*Extract*
● ● ● ● ● ● ●

Oh wow. Install CUDA? I thought CUDA was already installed on Colaboratory. I guess this is to install a second one that isn't tired to TF?

Thanks for sharing.

danishnazir commented 6 years ago

no cuda is not installed by default you have to install it in order to compile darknet welcome :)

jazoom commented 6 years ago

That explains it. But it already is installed somewhere since TF has access to it.

cadip92 commented 6 years ago

Firstly check if the CUDA path is correct in the Mkefile.

ifeq ($(GPU), 1) 
COMMON+= -DGPU -I/usr/local/cuda/include/
CFLAGS+= -DGPU
LDFLAGS+= -L/usr/local/cuda/lib64 -lcuda -lcudart -lcublas -lcurand
endif

In the above part, /usr/local/cuda/ is your CUDA path. New CUDA-8.0 will be having path /usr/local/cuda-8.0/. Check that once.

After that too you get the error message, execute this line export PATH=/usr/local/cuda-8.0/bin${PATH:+:${PATH}} , before make.

Hello! I have installed Cuda10.0 and cudnn on Ubuntu 18.04 and also updated my PATH and LD_LIBRARY_PATH as per the path specified in the Installation Guide. However, as i run the Makefile to compile darknet on GPU; it gives me the below error. I am unable to understand where the exact issue is.

/usr/bin/x86_64-linux-gnu-ld: -lcuda kann nicht gefunden werden(cannot be found) collect2: error: ld returned 1 exit status Makefile:83: recipe for target 'libdarknet.so' failed make: *** [libdarknet.so] Error 1

Have i done something wrong with the installation?

Khumayun commented 6 years ago

I have exactly the same problem as @cadip92. Please suggest at least something. I really got stuck with it.

joshinakul commented 5 years ago

i have successfully compiled it with cuda-10 things to remember: 1) after cloning darknet, make it with root (sudo) 2) set NVCC = /usr/local/cuda/bin/nvcc

ThegreatShible commented 5 years ago

I had an issue in Google Colab with DarkNet makefile when enabling GPU. I solved it by

  1. Executing everything as root : git clone, make .... (I don't think this point is relevant but u nerve know)

● ● ● ● ● ● ●

*Material supplied*
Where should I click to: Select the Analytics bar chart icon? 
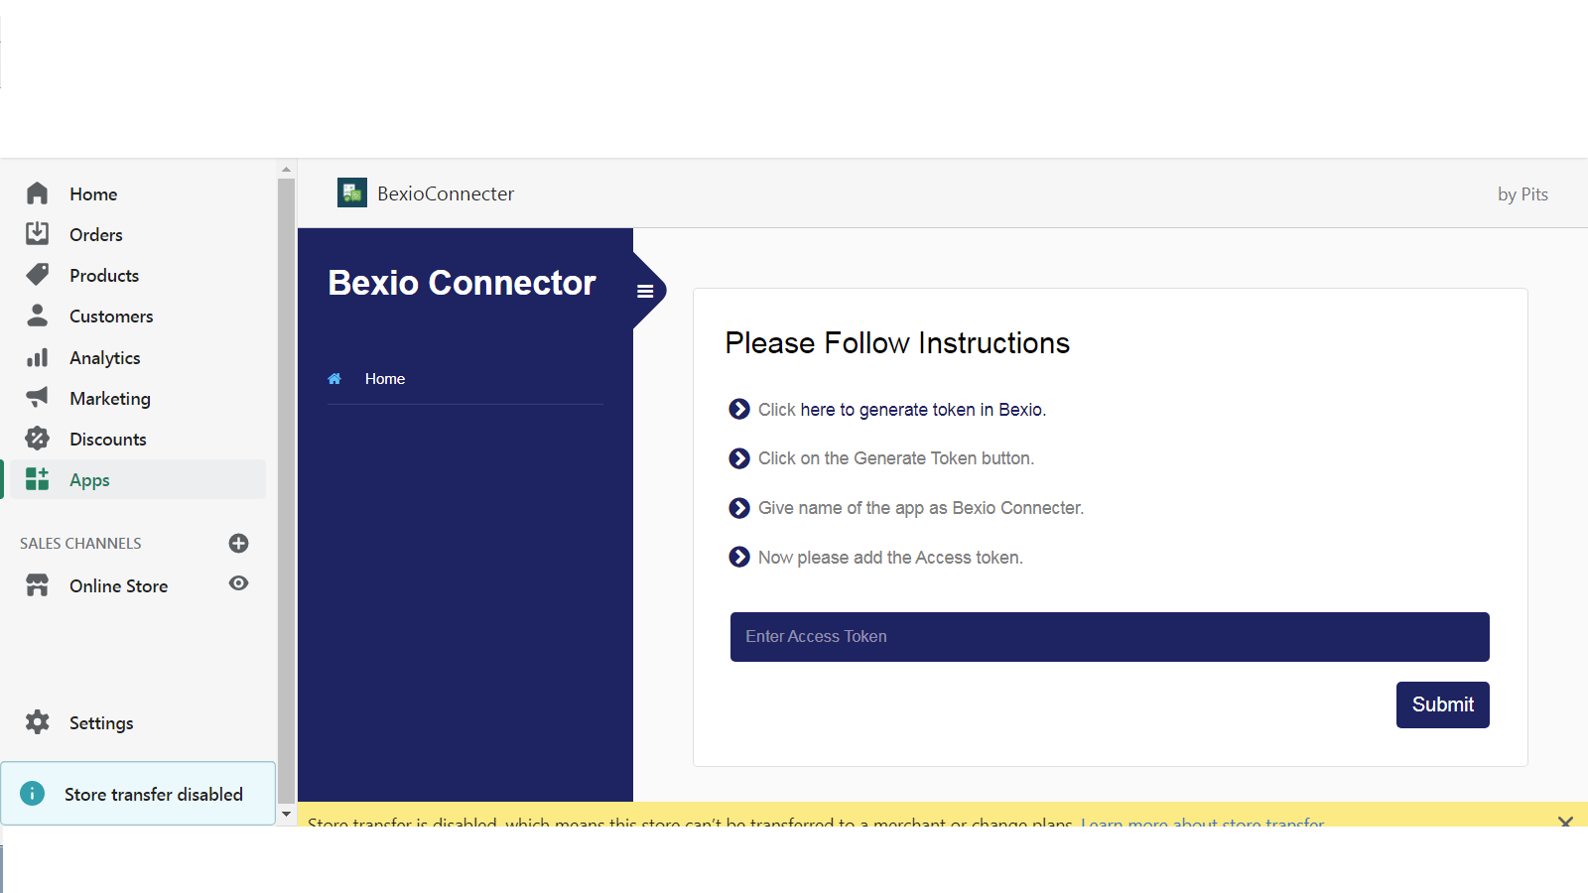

● ● ● ● ● ● ●

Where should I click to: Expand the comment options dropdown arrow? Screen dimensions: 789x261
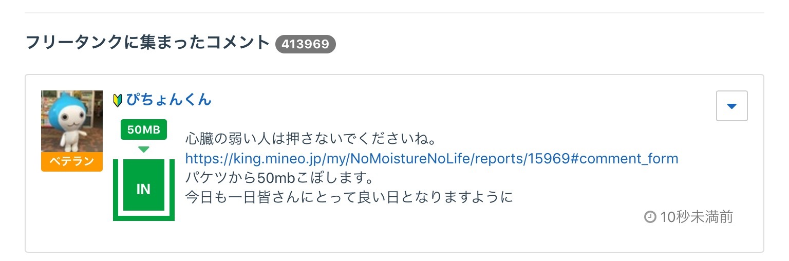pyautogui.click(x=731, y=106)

● ● ● ● ● ● ●

*Task set*
A) Rewrite the paragraph of the thread that begins "Hello! I have installed Cuda10.0" as a short bulleted list that keeps its main facts.
B) List every username that appears directly before the word "commented" in the thread.
None of the work here depends on the records.

*Results for the exercise*
A)
- CUDA 10.0 and cuDNN are installed on Ubuntu 18.04.
- PATH and LD_LIBRARY_PATH were updated to the path given in the Installation Guide.
- Running the Makefile to compile darknet on GPU produces an error.
- The writer can't tell where the exact issue lies.

B)
danishnazir
jazoom
cadip92
Khumayun
joshinakul
ThegreatShible